Don't get me wrong, I totally get where you and Mark are coming from. That said, after being in this game for decades, I've seen a few changes. One was the discontinuation of 1/8" jacks as power supply connectors. I came to realize that that thin long plug (TS) was vulnerable to being literally broken off if hit at an angle. I agree the new ones have have their own issues but they do effectively separate the + and - better and won't break off like the old 1/8" jacks did. Consider this as well: If one were to bend or break said 1/8" power supply jack, there is a very good possibility it would short which might take out the wall wart it's connected to. Not so with the newer type.
The idea of using them with fixed pedals has merit but builders/manufacturers usually try to build to worst case users....the guys who don't have their pedals fixed to a board but rather throw together their rigs with the patch cables holding everything together and then breaking them apart again. I don't think 1/8" would do well there....1/4" barely does.


----------



## DavidP (Mar 7, 2006)

Yes, more top-mount jacks on pedals, please!!!


----------



## Mark Brown (Jan 4, 2022)

nonreverb said:


> Don't get me wrong, I totally get where you and Mark are coming from. That said, after being in this game for decades, I've seen a few changes. One was the discontinuation of 1/8" jacks as power supply connectors. I came to realize that that thin long plug (TS) was vulnerable to being literally broken off if hit at an angle. I agree the new ones have have their own issues but they do effectively separate the + and - better and won't break off like the old 1/8" jacks did. Consider this as well: If one were to bend or break said 1/8" power supply jack, there is a very good possibility it would short which might take out the wall wart it's connected to. Not so with the newer type.
> The idea of using them with fixed pedals has merit but builders/manufacturers usually try to build to worst case users....the guys who don't have their pedals fixed to a board but rather throw together their rigs with the patch cables holding everything together and then breaking them apart again. I don't think 1/8" would do well there....1/4" barely does.
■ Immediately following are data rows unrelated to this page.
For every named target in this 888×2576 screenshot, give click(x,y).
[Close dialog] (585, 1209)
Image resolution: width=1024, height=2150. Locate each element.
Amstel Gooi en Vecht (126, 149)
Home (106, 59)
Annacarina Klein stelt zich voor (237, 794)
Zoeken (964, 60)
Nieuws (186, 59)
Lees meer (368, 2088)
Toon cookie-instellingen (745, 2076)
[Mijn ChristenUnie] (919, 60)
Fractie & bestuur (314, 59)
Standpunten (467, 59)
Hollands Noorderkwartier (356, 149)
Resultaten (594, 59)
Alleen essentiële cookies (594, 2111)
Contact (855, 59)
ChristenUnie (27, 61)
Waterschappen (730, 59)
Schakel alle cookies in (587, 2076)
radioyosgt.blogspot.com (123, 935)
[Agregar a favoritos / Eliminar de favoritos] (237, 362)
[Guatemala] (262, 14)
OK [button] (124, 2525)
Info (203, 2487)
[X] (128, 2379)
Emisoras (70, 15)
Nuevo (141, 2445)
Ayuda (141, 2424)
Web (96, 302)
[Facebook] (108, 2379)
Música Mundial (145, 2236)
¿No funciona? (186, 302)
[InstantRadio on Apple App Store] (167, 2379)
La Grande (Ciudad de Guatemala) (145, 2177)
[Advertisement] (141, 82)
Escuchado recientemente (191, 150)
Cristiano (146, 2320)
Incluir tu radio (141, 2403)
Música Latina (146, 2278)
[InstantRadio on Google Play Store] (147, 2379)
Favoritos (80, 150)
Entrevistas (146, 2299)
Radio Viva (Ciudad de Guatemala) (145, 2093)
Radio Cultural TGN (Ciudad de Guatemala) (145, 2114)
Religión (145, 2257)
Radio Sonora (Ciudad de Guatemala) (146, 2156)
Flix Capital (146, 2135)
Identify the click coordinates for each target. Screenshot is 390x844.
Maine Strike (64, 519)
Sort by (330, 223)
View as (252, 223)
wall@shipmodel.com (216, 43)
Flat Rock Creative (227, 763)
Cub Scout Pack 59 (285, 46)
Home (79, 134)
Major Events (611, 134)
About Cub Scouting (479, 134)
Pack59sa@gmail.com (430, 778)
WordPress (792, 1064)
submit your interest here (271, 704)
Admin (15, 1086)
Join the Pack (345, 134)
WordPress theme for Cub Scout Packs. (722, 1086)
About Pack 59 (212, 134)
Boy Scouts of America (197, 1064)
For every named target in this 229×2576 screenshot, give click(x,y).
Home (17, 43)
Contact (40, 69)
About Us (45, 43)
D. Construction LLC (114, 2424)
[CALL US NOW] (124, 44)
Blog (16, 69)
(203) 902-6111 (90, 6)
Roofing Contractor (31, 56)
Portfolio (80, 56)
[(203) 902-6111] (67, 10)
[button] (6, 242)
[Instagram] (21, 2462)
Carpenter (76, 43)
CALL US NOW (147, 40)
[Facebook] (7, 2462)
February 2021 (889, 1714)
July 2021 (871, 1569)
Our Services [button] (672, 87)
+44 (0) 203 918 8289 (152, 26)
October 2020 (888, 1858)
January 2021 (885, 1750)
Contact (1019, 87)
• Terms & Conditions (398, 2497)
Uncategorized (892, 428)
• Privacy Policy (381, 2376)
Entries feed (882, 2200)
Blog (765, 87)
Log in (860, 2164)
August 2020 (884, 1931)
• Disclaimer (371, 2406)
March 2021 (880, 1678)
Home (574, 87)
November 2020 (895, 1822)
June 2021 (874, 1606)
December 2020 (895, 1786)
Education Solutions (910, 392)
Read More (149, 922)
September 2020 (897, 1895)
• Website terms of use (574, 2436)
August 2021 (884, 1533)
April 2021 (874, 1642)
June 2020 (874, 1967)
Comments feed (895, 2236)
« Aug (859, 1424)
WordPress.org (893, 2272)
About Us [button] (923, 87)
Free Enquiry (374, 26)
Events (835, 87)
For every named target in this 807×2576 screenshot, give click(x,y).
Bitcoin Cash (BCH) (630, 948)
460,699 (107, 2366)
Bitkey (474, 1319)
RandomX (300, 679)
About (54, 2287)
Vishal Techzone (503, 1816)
Much as I would like to, I dont think I can argue with any of that 

I was thinking too, it would make for a Mish Mash trying to line out from instrument to pedal, what would a person need to own? Some 1/4 to 1/8 or adapter.... no one likes adapters. 

It would work great as a board platform, I will argue that all day long.... but why?

I hate when an argument comes round and changes my mind and it turns out I was wrong 

Thank for the discord!


----------



## Okay Player (May 24, 2020)

2manyGuitars said:


> He’s taking about the audio connectors. Not the power cords.


Ah, I misunderstood. 

Granted, I still stand by my previous statement. I put portable audio devices through unreal amounts of abuse and never had an issue with headphone jacks failing.


----------



## Okay Player (May 24, 2020)

nonreverb said:


> lol...Sony Walkman isn't sitting on the floor being kicked around constantly. And the Walkman was good for about a year before the jack solder started breaking apart.


----------



## Okay Player (May 24, 2020)

nonreverb said:


> It simple a matter of size. Yes there are exceptions to every rule...that said, phono jacks are larger and will take more abuse than an 1/8" jack. They will stay locked in place better as well. Imagine if you will, having an 1/8" jack dangling from your guitar. What guage wire are you going to attach that to? A standard patch cable is not going to solder well to that.


I definitely concede that the patch cable-1/4 inch adapter wouldn't pan out well.


----------



## guitarman2 (Aug 25, 2006)

Mark Brown said:


> My discman lived in my backpack which hitchhiked the country, went to raves, drunken parties, work, concerts, festivals.... well you get the idea. The Jack never gave in. I had that thing from grade 10 until I was probably 22.
> 
> I have some quality metal sleeved cables I could say the same for. It isnt like you are kicking the jacks all that often. Sure a 1/4 inch is more robust but I think one could make a very valid argument that the materials exist to satisfy the requirements of the job.
> 
> Or you could buy these 3 foot molded plastic ones I have and breathe on them once or twice and put them in mono instead of stereo.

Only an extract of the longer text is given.